Only the text of the entries below should appear in your exact transcription; leave out every picture.

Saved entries
####################

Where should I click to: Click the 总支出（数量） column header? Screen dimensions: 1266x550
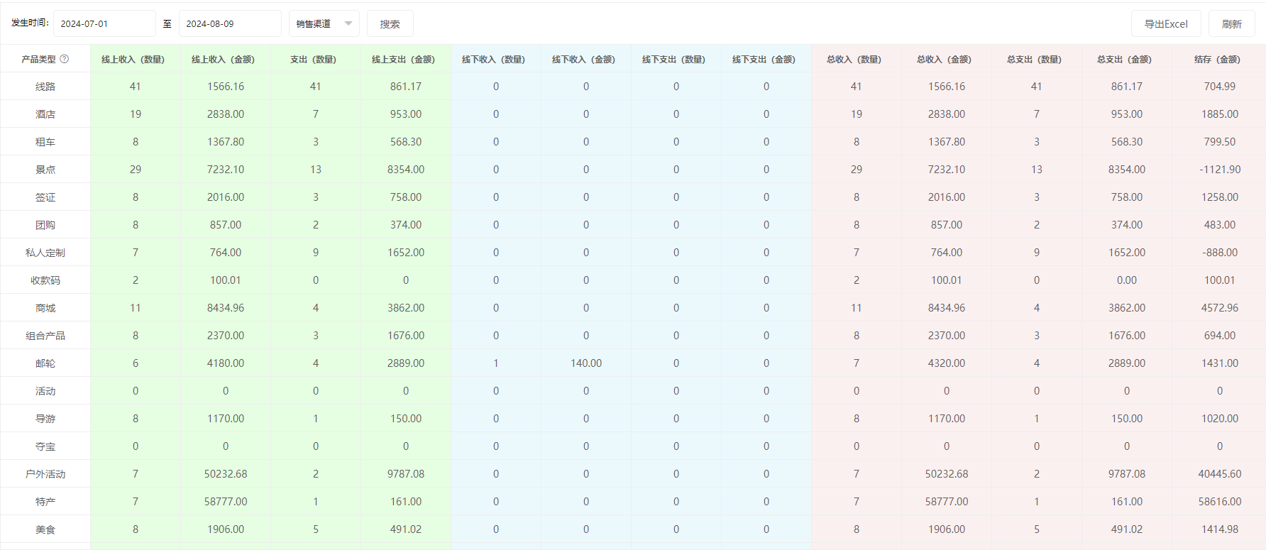point(1035,60)
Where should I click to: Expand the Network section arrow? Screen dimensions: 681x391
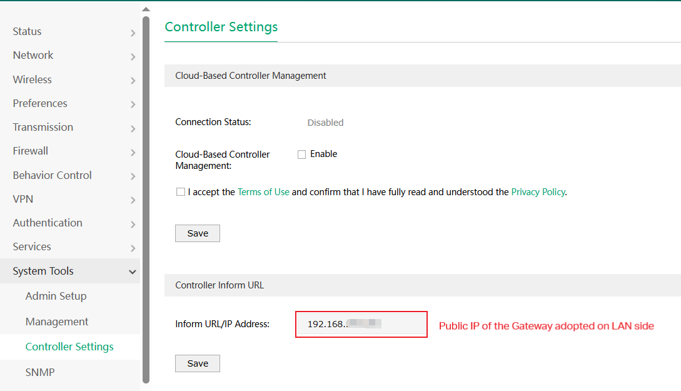[133, 56]

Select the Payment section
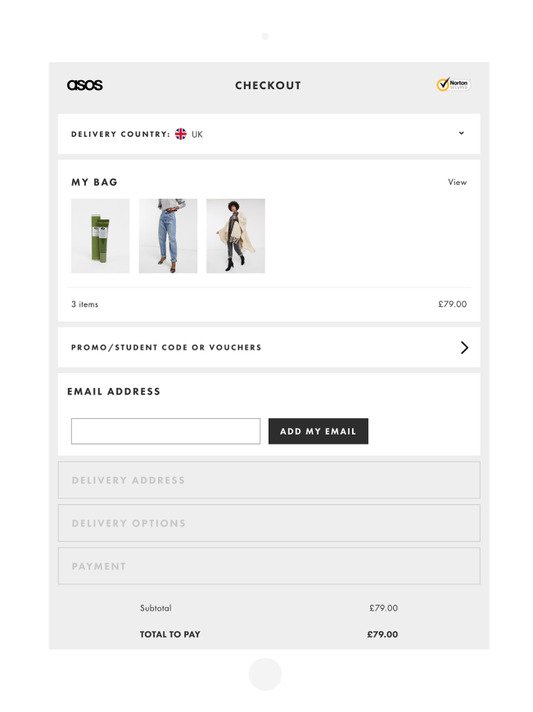(x=269, y=566)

####################

YOUR RESPONSE
Where should I click to: Click the 总支出（数量） column header? Screen dimensions: 1266x550
point(1035,60)
Where should I click to: Expand the Network section arrow? Screen dimensions: 681x391
[133, 56]

Select the Payment section
(x=269, y=566)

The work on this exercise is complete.